TASK STATEMENT:
Convert the rows below into a two-column CSV with the header text,answer. Put each row's text and its answer in one quoted field each, replace line breaks with spaces, and leave out the pictures.

DATA:
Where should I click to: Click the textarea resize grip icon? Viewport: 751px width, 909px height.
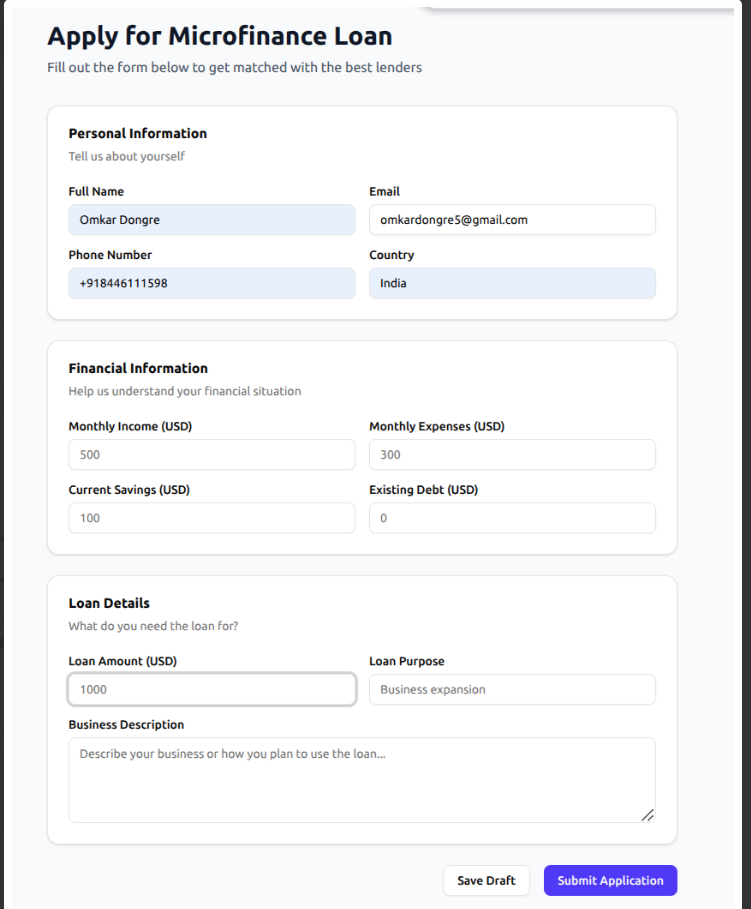pyautogui.click(x=648, y=815)
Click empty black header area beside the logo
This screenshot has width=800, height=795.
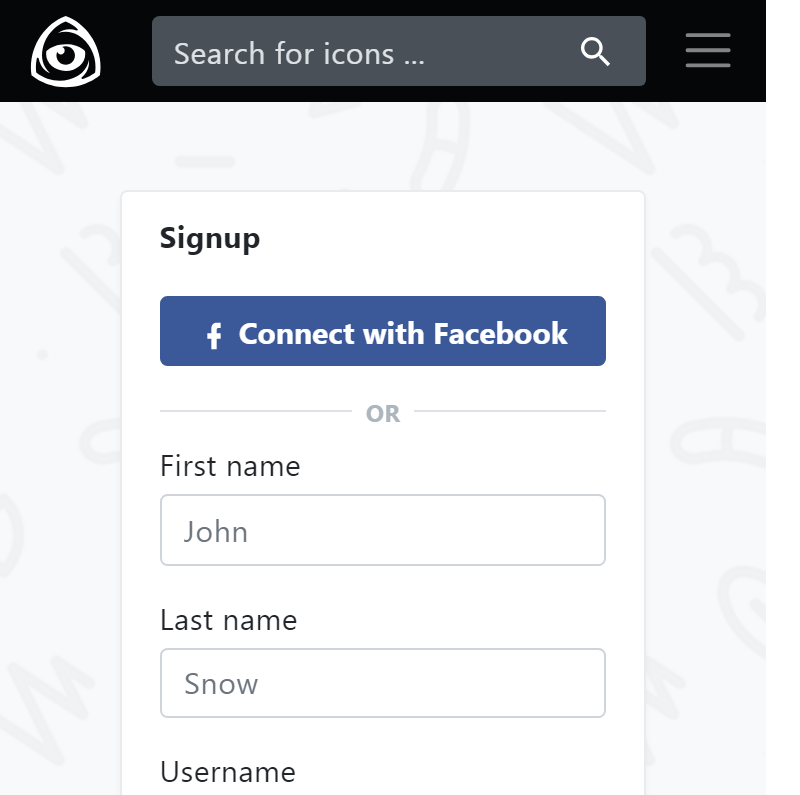point(127,51)
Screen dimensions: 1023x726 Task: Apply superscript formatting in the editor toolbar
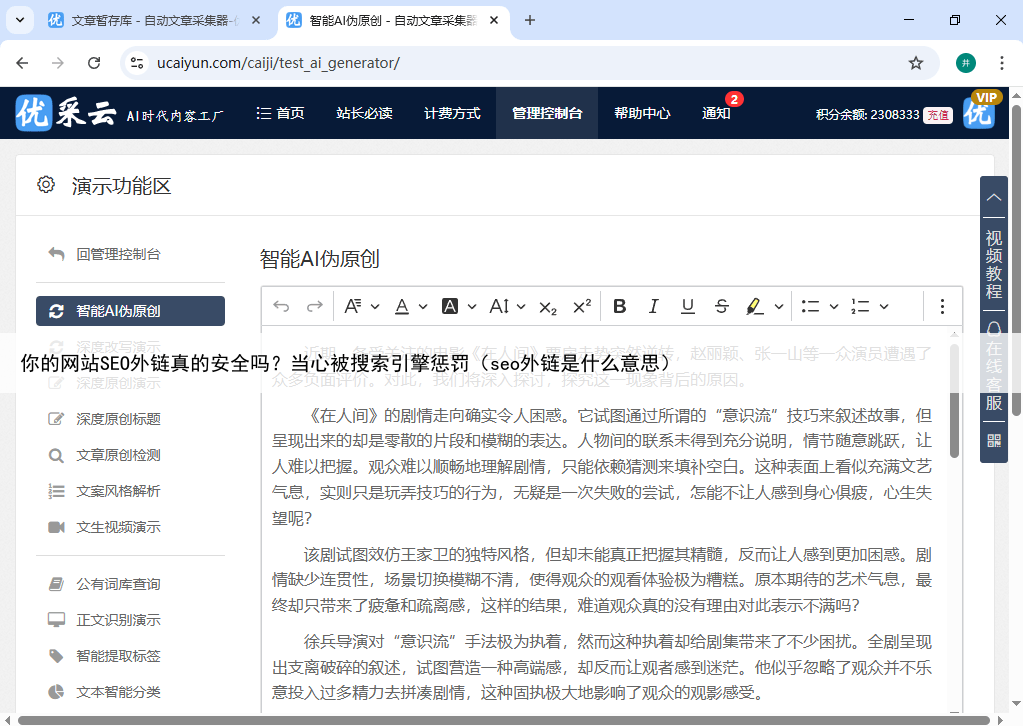click(582, 307)
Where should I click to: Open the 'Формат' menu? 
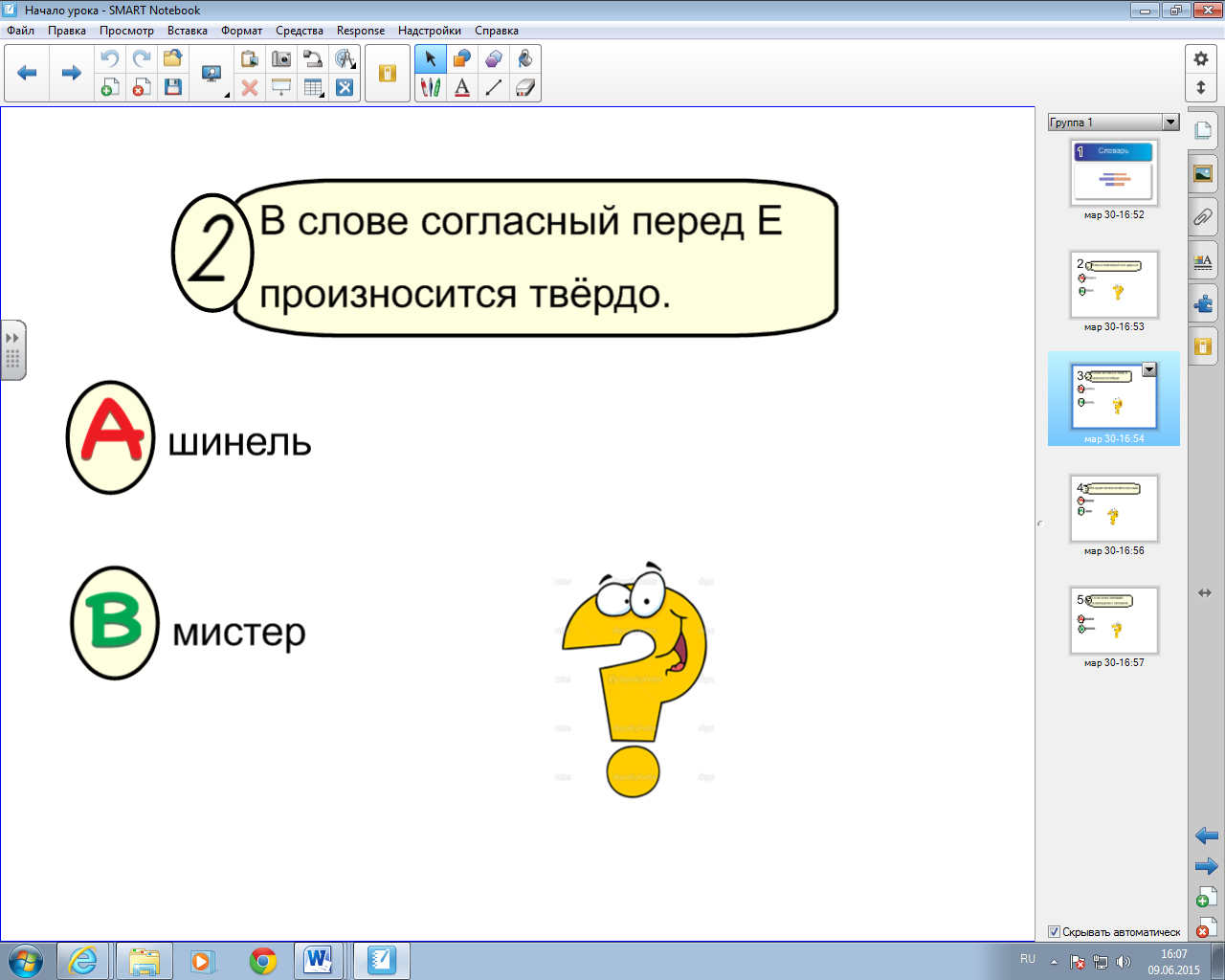241,31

RESPONSE TO THE TASK:
text,answer
"Where should I click to: Click the textarea resize grip icon? Viewport: 751px width, 909px height.","pyautogui.click(x=648, y=815)"
"Click empty black header area beside the logo This screenshot has width=800, height=795.","point(127,51)"
"Screen dimensions: 1023x726 Task: Apply superscript formatting in the editor toolbar","click(582, 307)"
"Where should I click to: Open the 'Формат' menu?","241,31"